_INPUT DATA_:
○ ○ ○ ○ ○

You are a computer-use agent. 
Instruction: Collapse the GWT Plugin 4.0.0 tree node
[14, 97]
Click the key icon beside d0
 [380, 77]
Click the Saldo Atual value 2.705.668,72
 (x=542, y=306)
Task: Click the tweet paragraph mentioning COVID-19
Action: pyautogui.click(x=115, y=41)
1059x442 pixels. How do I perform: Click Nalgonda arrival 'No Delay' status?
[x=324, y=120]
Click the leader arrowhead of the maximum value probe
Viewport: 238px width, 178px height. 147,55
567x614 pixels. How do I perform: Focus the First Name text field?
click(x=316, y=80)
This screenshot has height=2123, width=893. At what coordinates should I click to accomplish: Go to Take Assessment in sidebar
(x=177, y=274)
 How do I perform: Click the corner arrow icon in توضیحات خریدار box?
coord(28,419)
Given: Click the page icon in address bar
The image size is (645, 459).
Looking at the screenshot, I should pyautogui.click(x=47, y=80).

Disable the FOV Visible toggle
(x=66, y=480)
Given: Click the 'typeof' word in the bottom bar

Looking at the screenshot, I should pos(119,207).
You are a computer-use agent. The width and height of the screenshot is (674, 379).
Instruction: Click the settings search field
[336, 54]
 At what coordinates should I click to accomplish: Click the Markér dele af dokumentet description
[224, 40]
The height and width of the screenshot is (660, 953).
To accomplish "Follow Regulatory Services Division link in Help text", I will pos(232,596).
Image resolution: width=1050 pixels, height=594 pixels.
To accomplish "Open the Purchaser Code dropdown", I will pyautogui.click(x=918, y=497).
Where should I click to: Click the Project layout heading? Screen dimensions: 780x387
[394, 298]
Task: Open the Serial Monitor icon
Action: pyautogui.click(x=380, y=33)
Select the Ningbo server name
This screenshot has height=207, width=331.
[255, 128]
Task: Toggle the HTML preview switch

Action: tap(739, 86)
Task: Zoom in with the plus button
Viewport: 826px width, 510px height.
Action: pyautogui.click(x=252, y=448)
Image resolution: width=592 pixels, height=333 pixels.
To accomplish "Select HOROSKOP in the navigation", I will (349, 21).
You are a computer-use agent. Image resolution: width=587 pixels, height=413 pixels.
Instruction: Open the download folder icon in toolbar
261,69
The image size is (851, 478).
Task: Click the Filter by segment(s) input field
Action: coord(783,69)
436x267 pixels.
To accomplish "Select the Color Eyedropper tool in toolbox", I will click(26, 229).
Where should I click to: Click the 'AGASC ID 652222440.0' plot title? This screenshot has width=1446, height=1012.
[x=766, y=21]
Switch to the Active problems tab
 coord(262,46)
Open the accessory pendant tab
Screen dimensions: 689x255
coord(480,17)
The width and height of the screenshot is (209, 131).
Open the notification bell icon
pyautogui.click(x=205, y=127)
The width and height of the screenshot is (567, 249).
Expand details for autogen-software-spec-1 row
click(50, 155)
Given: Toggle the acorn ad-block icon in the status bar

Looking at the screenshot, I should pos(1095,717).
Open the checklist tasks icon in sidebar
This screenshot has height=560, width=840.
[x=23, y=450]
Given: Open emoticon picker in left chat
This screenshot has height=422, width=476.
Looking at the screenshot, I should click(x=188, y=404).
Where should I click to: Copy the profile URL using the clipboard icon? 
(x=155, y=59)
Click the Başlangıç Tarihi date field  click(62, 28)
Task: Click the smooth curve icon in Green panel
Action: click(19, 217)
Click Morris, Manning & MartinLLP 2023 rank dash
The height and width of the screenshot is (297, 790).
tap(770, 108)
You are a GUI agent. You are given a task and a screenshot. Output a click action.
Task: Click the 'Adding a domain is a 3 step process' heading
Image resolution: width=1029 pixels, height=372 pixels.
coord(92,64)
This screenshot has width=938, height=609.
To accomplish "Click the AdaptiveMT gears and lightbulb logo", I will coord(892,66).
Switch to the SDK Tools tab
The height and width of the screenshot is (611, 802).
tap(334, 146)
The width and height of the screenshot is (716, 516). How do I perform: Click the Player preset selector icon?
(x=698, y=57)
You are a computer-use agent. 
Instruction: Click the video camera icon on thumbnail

○ ○ ○ ○ ○

_PROBLEM_: Report how many lines of the data hold the string "agent"; give only the number.

_ANSWER TO THE PROBLEM_: 5